## DATA
_ _ _
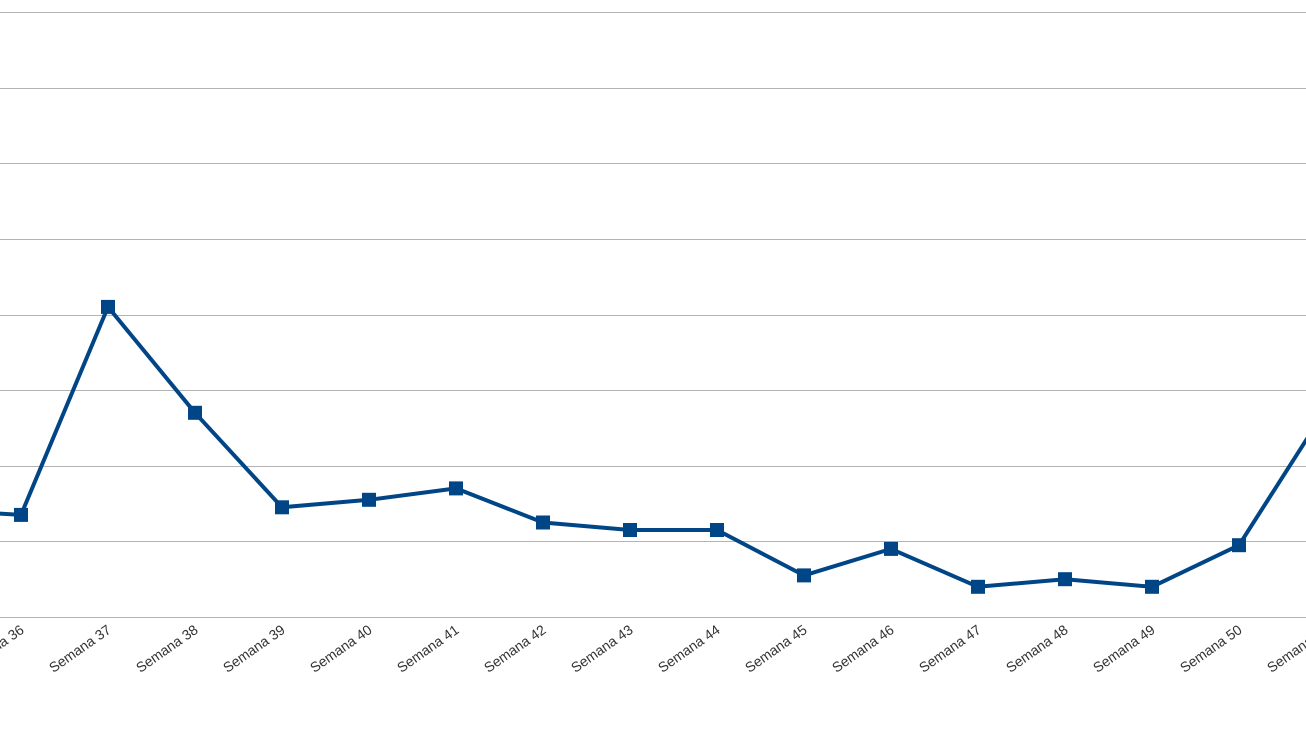 This screenshot has height=733, width=1306. Describe the element at coordinates (254, 648) in the screenshot. I see `x-tick-label: Semana 39` at that location.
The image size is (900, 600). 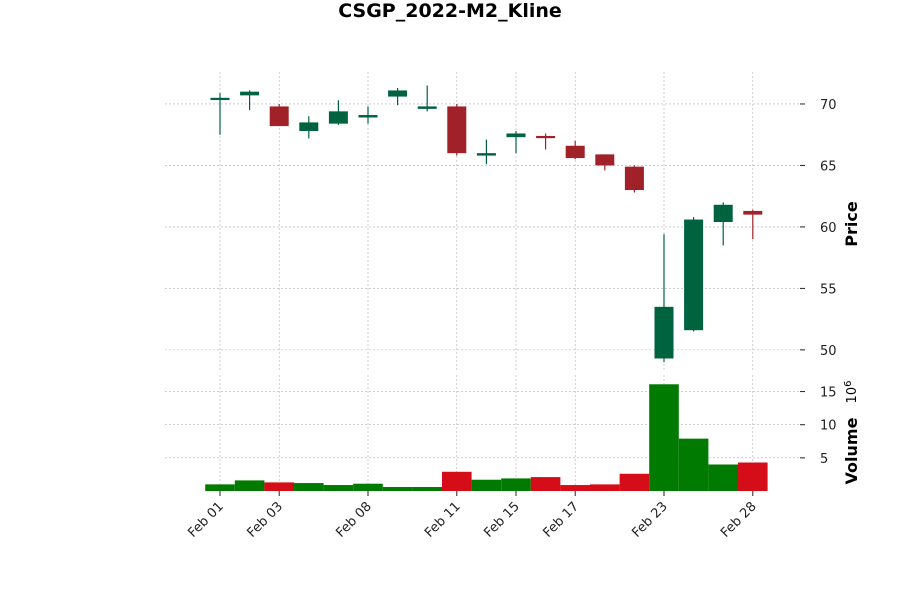 What do you see at coordinates (828, 166) in the screenshot?
I see `price-tick-label: 65` at bounding box center [828, 166].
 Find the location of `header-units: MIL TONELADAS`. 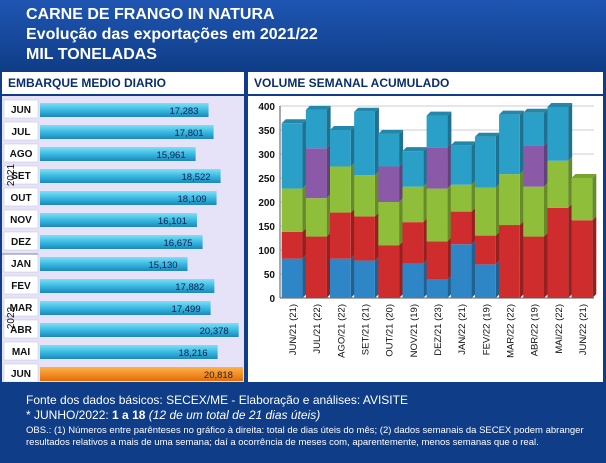

header-units: MIL TONELADAS is located at coordinates (92, 54).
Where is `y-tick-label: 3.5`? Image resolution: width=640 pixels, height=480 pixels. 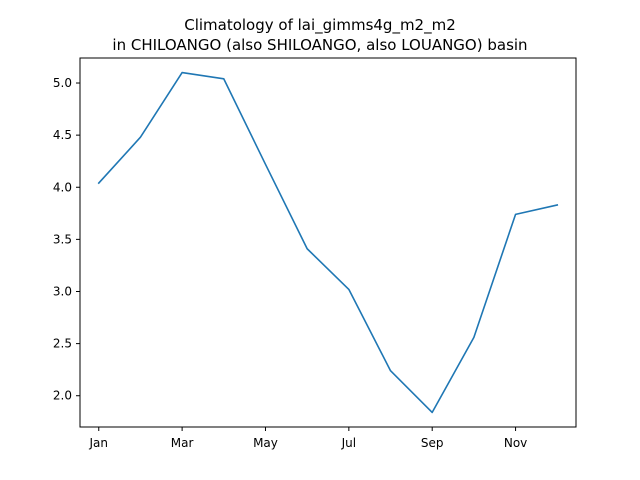
y-tick-label: 3.5 is located at coordinates (62, 239).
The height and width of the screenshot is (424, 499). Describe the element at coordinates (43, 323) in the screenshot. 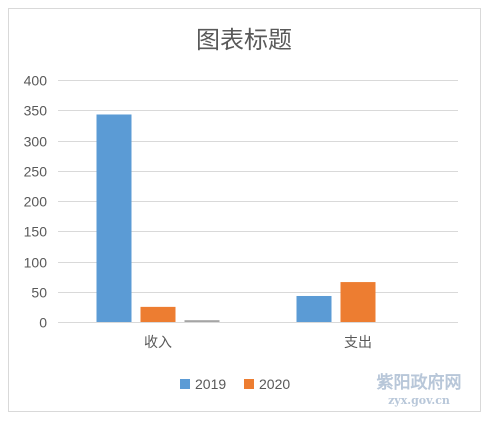

I see `y-tick-label: 0` at that location.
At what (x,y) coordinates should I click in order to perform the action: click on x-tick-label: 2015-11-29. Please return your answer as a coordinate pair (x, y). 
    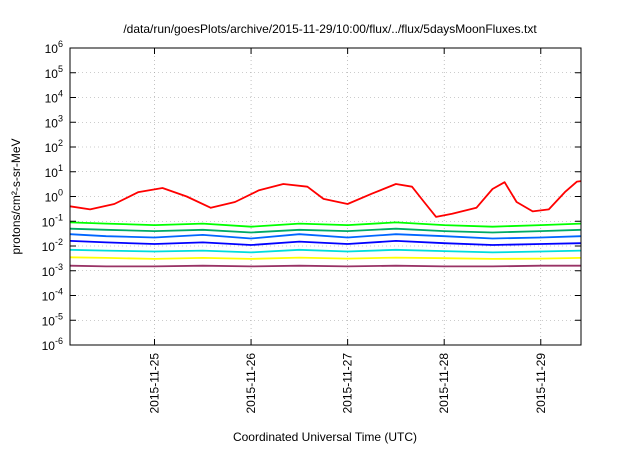
    Looking at the image, I should click on (541, 384).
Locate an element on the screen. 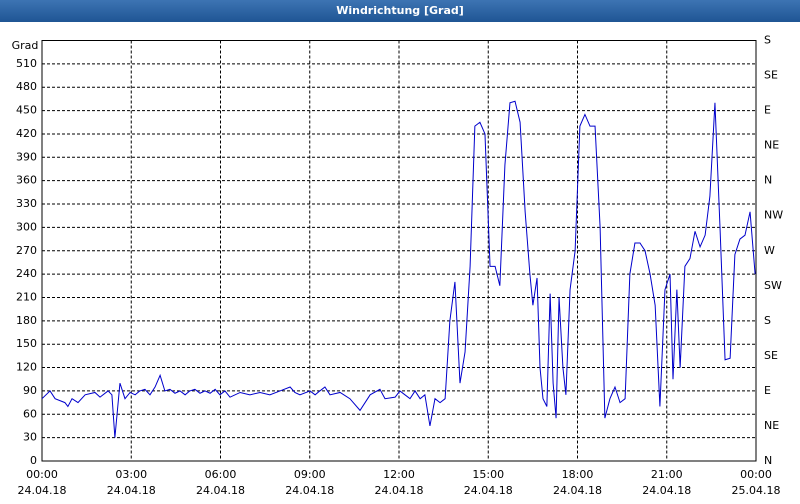 This screenshot has width=800, height=504. y-tick-label: 210 is located at coordinates (26, 296).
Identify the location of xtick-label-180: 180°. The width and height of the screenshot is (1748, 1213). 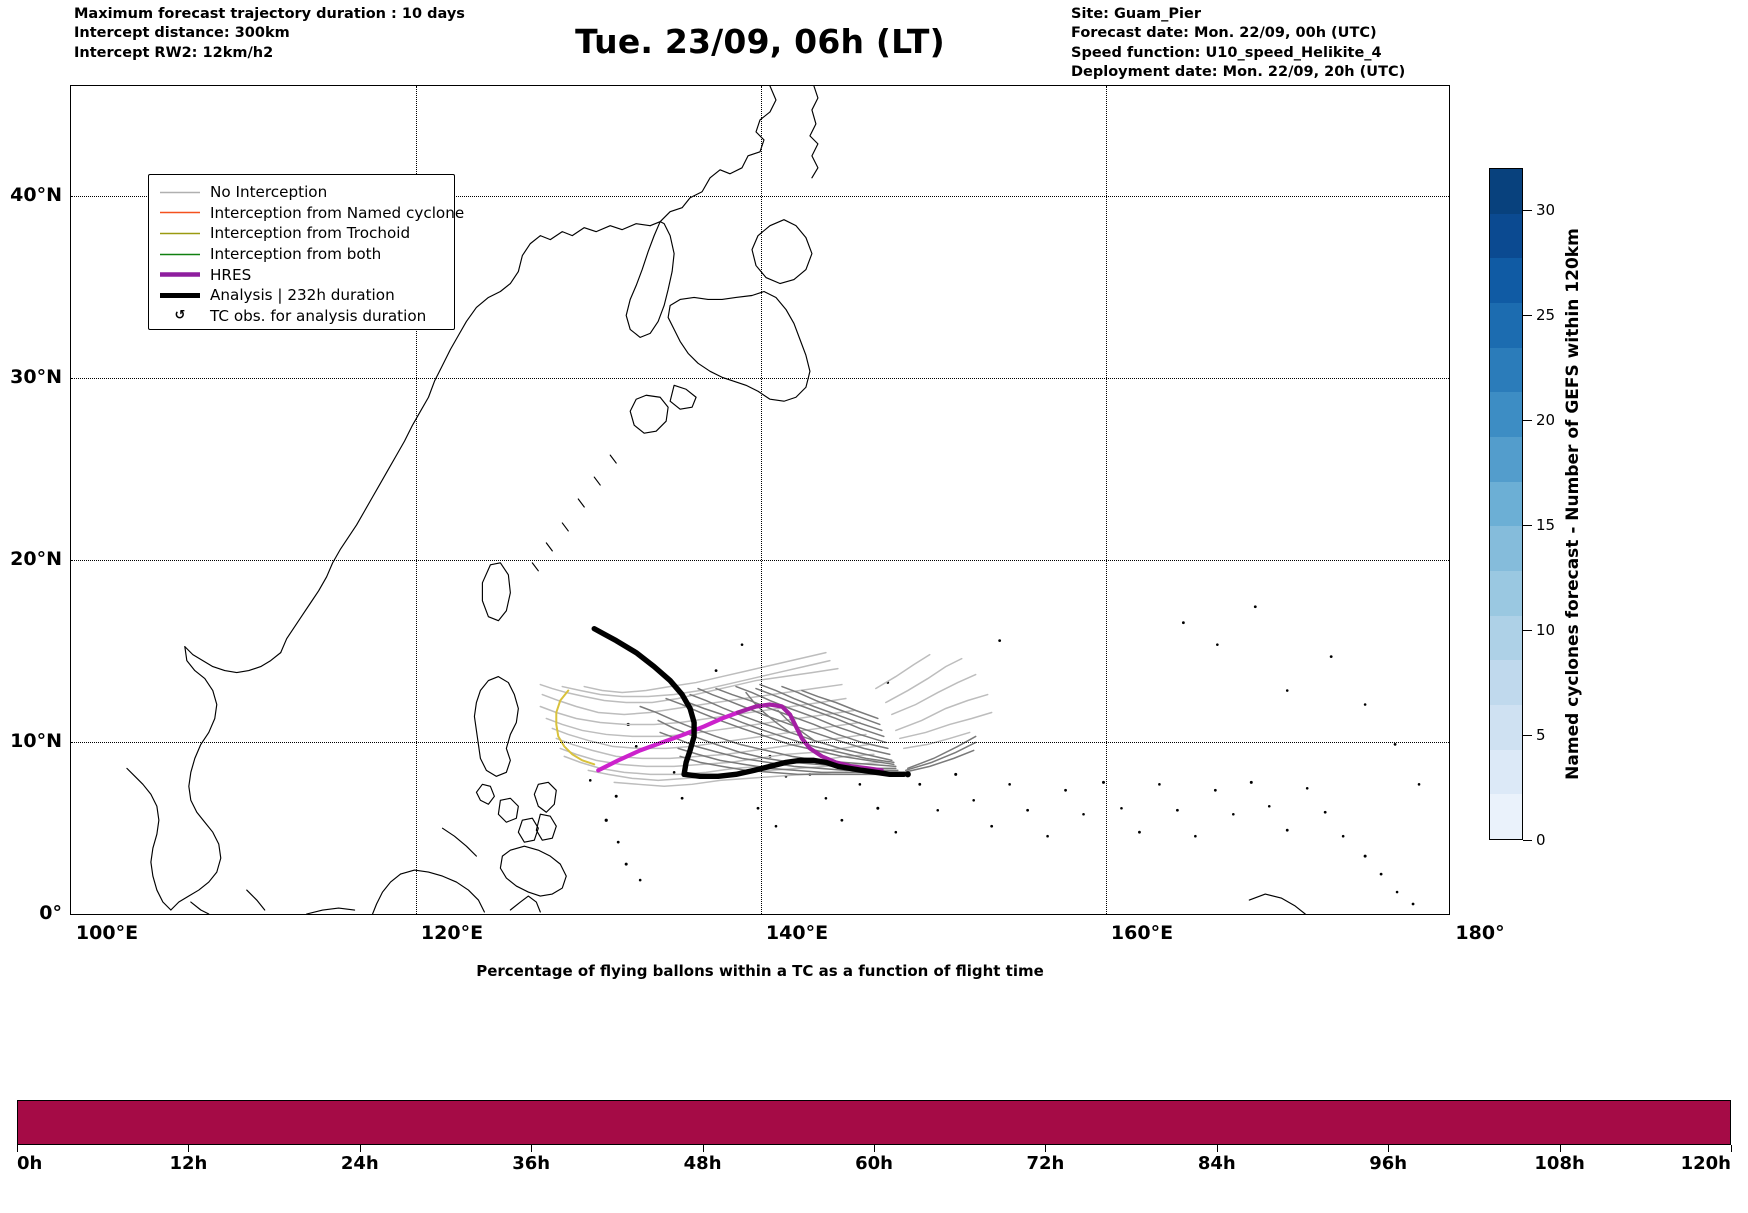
_ _ _
Lay out the lines of the records from the line containing "At what (x,y)" through the line containing "Looking at the" as a numbered list, omitting blank lines and leaving out the pictures.

## TASK ANSWER
1. At what (x,y) coordinates should I click in order to perform the action: click on x-tick-label: 2015-11-29. Please return your answer as a coordinate pair (x, y). 
2.     Looking at the image, I should click on (541, 384).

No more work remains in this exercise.